The Raid on Chester occurred during the American Revolution when the US privateer, Captain Noah Stoddard of Fairhaven, Massachusetts, and four other privateer vessels attacked the British settlement at Chester, Nova Scotia on 30 June 1782. The town was defended by Captain Jonathan Prescott and Captain Jacob Millett.

Background 
During the American Revolution, Nova Scotia was invaded regularly by American Revolutionary forces by land and sea. Throughout the war, American privateers devastated the maritime economy by raiding many of the coastal communities. There were constant attacks by privateers, which began seven years earlier with the raid on St. John and included raids on all the major outposts in Nova Scotia. The first raid on Chester occurred in 1779 and the second three years later.

Raid on Chester 

On June 30, the day before the raid on Lunenburg, Stoddard and two other privateers descended on Chester, Nova Scotia firing cannon from their vessels. Captain of the militia Jonathan Prescott fired cannon from the blockhouse. (The cannon Prescott used are now located on the grounds of the Chester Legion.) Prescott's cannon fire struck one of the privateers. As a result, the privateers retreated behind Nass' Point. The crews went ashore and requested of Prescott to bury their dead. Prescott indicated that if they disarmed themselves, they would be assisted.  Eventually, Prescott invited Stoddard and the two other captains to tea. Realizing the community was still vulnerable to attack, Prescott and his son lied to the privateers that Commander Creighton at Lunenburg had sent 100 soldiers to be billeted at Chester that evening. Upon the privateers' retreat to their vessels, Captain Jacob Millett led women and children marching in red colours, pretending to be British soldiers from Lunenburg. The privateers left Chester to raid Lunenburg the following day.

Aftermath 

The day after the raid on Chester, the American privateers redirected their attack on Lunenburg, presumably believing the Lunenburg militia had left the town to defend Chester.
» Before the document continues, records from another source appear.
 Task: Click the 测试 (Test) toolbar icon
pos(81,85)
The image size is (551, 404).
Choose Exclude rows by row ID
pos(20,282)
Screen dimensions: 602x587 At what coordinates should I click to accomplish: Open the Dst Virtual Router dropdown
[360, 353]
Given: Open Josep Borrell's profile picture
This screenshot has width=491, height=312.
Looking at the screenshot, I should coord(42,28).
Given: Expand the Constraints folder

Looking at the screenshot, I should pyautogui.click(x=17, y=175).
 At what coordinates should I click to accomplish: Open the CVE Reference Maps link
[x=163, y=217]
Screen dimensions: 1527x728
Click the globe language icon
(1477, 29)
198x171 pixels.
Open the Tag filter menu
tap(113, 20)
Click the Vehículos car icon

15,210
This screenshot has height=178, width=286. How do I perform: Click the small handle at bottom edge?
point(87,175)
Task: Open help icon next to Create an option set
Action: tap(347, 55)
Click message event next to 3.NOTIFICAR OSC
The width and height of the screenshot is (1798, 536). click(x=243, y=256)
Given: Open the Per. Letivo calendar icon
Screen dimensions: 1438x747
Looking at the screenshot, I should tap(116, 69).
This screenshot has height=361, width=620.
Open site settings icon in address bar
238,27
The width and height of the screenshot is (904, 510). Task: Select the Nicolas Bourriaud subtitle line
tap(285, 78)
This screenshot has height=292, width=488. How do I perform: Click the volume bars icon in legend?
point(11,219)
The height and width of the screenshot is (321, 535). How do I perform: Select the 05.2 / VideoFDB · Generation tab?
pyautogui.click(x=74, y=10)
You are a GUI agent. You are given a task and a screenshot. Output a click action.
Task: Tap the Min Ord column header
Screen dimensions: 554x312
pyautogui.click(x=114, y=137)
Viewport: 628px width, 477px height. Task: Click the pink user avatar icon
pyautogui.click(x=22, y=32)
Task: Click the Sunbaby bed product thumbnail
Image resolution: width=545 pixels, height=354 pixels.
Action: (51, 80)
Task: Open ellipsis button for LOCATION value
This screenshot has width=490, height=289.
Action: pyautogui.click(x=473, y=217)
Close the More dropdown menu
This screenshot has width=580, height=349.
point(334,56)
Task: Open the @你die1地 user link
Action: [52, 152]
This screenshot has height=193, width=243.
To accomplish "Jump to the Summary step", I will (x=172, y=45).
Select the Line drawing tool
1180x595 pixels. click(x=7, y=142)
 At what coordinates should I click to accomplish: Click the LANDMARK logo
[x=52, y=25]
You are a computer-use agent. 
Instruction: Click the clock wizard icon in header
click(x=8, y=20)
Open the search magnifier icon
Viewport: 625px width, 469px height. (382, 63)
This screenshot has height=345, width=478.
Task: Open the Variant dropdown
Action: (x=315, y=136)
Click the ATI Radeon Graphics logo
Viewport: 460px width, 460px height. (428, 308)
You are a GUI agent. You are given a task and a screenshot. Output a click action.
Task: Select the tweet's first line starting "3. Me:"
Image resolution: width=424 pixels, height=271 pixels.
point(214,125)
Jonathan Prescott was suspected of being an American Patriot sympathizer given that, after the initial hostile engagement, he reportedly allowed Captain Noah Stoddard to bury his dead and then had tea with him the day before Stoddard orchestrated the raid on Lunenburg. People were also suspicious of Prescott's allegiance, because a number of Dr. Prescott's family were Patriots in the American Revolution; his nephew Samuel had ridden with Paul Revere. Samuel eventually was taken prisoner to Halifax where he is reported to have died during the war. Jonathan named one of his sons after Samuel and he is buried at the Old Burying Ground in Halifax. Jonathan's son Joseph joined the Continental Army, fought at Fort Ticonderoga, and was a founding member of the Society of the Cincinnati. Another of Dr. Prescott's sons John fought in the Battle of Lexington. His other son was Charles Ramage Prescott.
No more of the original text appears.